Hi Petr, Thanks for spending time on this. I think the comparison of the two PEPs falls into two broad categories, performance and capability. I'll address capability first. Let's try a thought experiment. Consider PEP 580. It uses the old `tp_print` slot as an offset to mark the location of the CCall structure within the callable. Now suppose instead that it uses a `tp_flag` to mark the presence of an offset field and that the offset field is moved to the end of the TypeObject. This would not impact the capabilities of PEP 580. Now add a single line nargs ~= PY_VECTORCALL_ARGUMENTS_OFFSET here https://github.com/python/cpython/compare/master...jdemeyer:pep580#diff-1160... which would make PyCCall_FastCall compatible with the PEP 590 vectorcall protocol. Now rebase the PEP 580 reference code on top of PEP 590 minimal implementation and make the vectorcall field of CFunction point to PyCCall_FastCall. The resulting hybrid is both a PEP 590 conformant implementation, and is at least as capable as the reference PEP 580 implementation. Therefore PEP 590, must be at least as capable at PEP 580. Now performance. Currently the PEP 590 implementation is intentionally minimal. It does nothing for performance. The benchmark Jeroen provides is a micro-benchmark that calls the same functions repeatedly. This is trivial and unrealistic. So, there is no real evidence either way. I will try to provide some. The point of PEP 590 is that it allows performance improvements by allowing callables more freedom of implementation. To repeat an example from an earlier email, which may have been overlooked, this code reduces the time to create ranges and small lists by about 30% https://github.com/markshannon/cpython/compare/vectorcall-minimal...markshan... https://gist.github.com/markshannon/5cef3a74369391f6ef937d52cca9bfc8 To speed up calls to builtin functions by a measurable amount will need some work on argument clinic. I plan to have that done before PyCon in May. Cheers, Mark.
On 2019-04-14 13:34, Mark Shannon wrote:
I'll address capability first.
I don't think that comparing "capability" makes a lot of sense since neither PEP 580 nor PEP 590 adds any new capabilities to CPython. They are meant to allow doing things faster, not to allow more things. And yes, the C call protocol can be implemented on top of the vectorcall protocol and conversely, but that doesn't mean much.
Now performance.
Currently the PEP 590 implementation is intentionally minimal. It does nothing for performance.
So, we're missing some information here. What kind of performance improvements are possible with PEP 590 which are not in the reference implementation?
The benchmark Jeroen provides is a micro-benchmark that calls the same functions repeatedly. This is trivial and unrealistic.
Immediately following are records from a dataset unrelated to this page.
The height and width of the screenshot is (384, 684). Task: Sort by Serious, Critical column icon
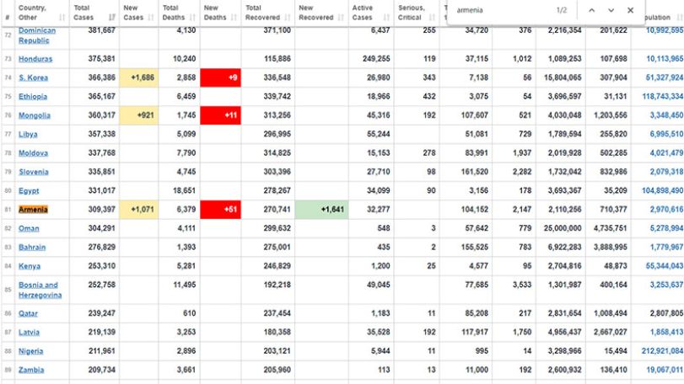pyautogui.click(x=432, y=18)
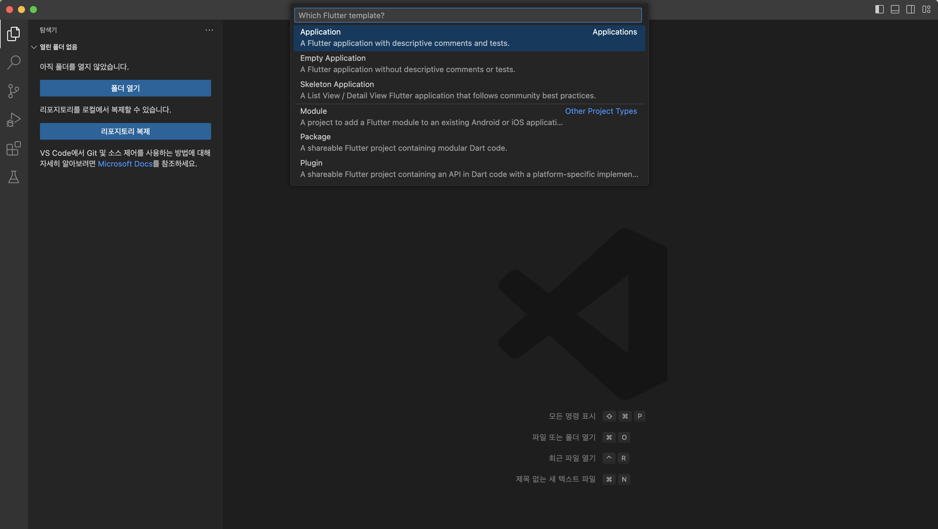Open the Extensions view icon
The image size is (938, 529).
coord(13,148)
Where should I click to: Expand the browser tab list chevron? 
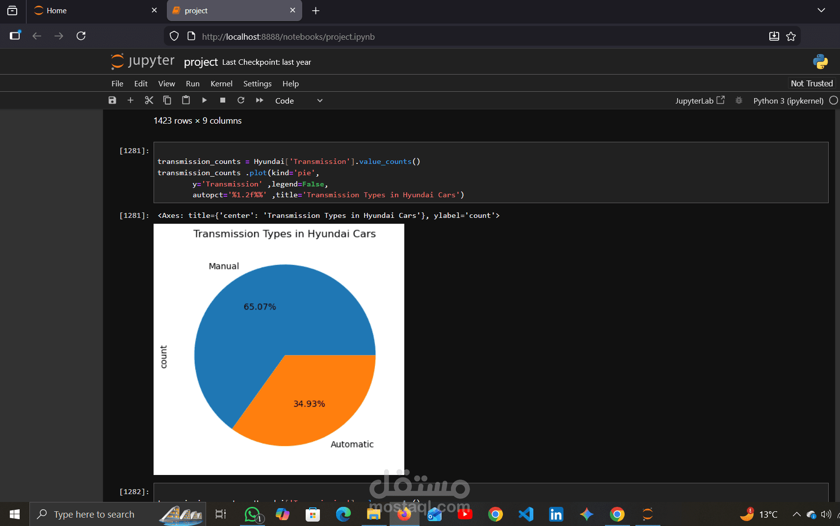tap(821, 10)
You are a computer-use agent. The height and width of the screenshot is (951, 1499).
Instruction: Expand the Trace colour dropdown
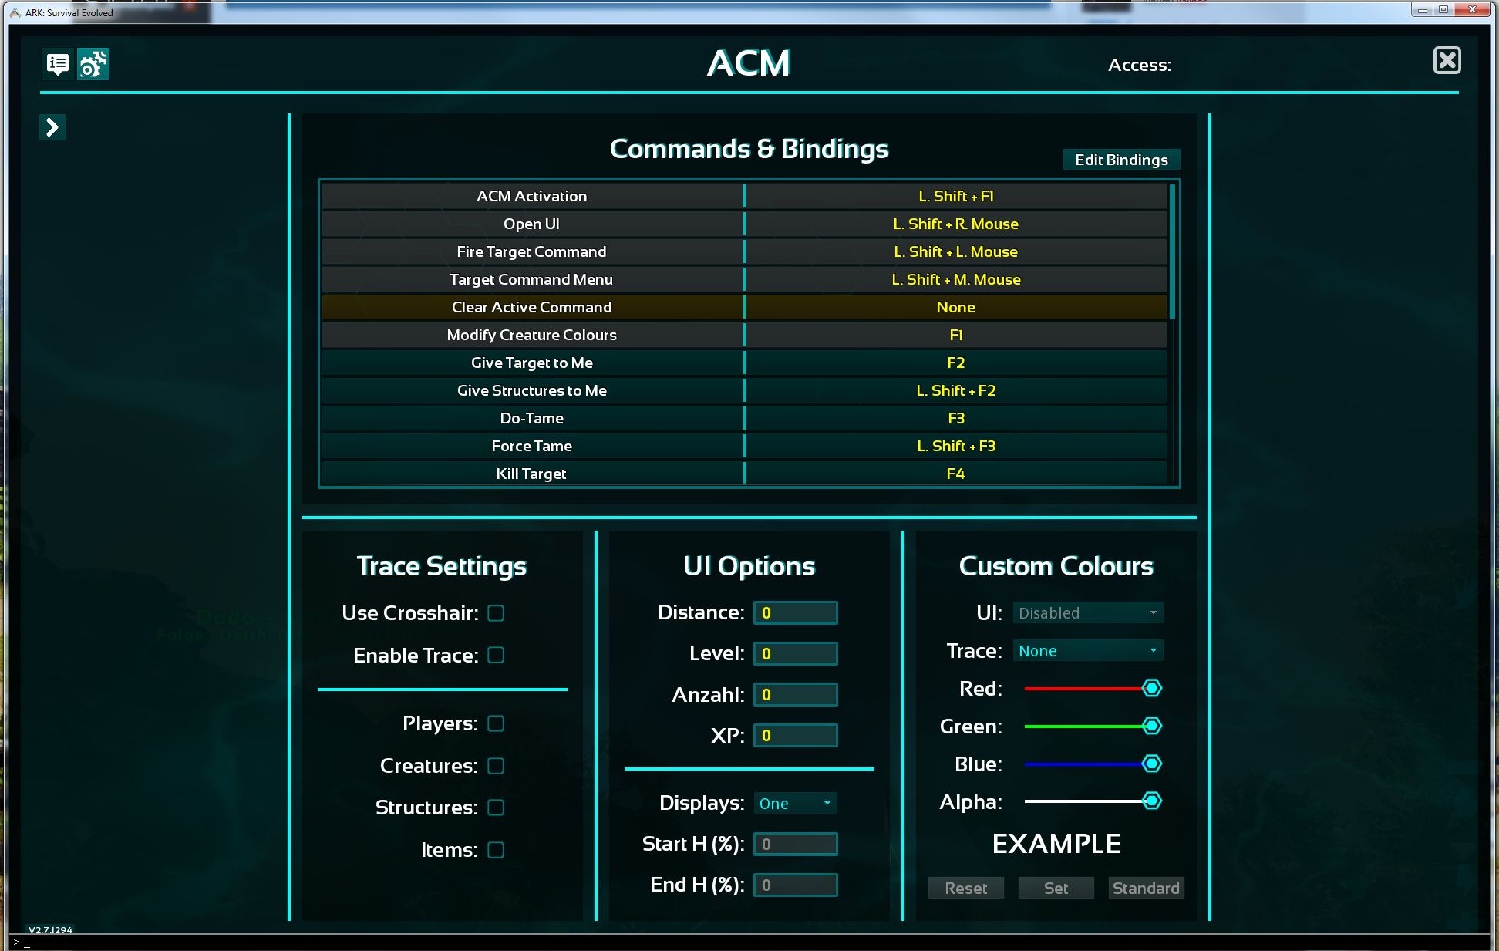point(1155,650)
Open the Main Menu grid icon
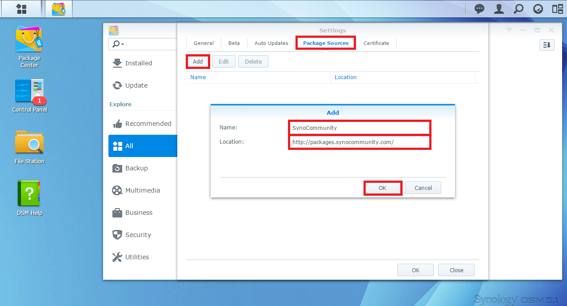The width and height of the screenshot is (567, 306). point(21,9)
Well, it depends what you want to measure... I'm trying to measure precisely the thing that makes PEP 580 and PEP 590 different from the status-quo, so in that sense those benchmarks are very relevant. I think that the following 3 statements are objectively true: (A) Both PEP 580 and PEP 590 add a new calling convention, which is equally fast as builtin functions (and hence faster than tp_call). (B) Both PEP 580 and PEP 590 keep roughly the same performance as the status-quo for existing function/method calls. (C) While the performance of PEP 580 and PEP 590 is roughly the same, PEP 580 is slightly faster (based on the reference implementations linked from PEP 580 and PEP 590). Two caveats concerning (C): - the difference may be too small to matter. Relatively, it's a few percent of the call time but in absolute numbers, it's less than 10 CPU clock cycles. - there might be possible improvements to the reference implementation of either PEP 580/PEP 590. I don't expect big differences though.
To repeat an example from an earlier email, which may have been overlooked, this code reduces the time to create ranges and small lists by about 30%
That's just a special case of the general fact (A) above and using the new calling convention for "type". It's an argument in favor of both PEP 580 and PEP 590, not for PEP 590 specifically. Jeroen.
Hi, On 15/04/2019 9:34 am, Jeroen Demeyer wrote:
On 2019-04-14 13:34, Mark Shannon wrote:
I'll address capability first.
I don't think that comparing "capability" makes a lot of sense since neither PEP 580 nor PEP 590 adds any new capabilities to CPython. They are meant to allow doing things faster, not to allow more things.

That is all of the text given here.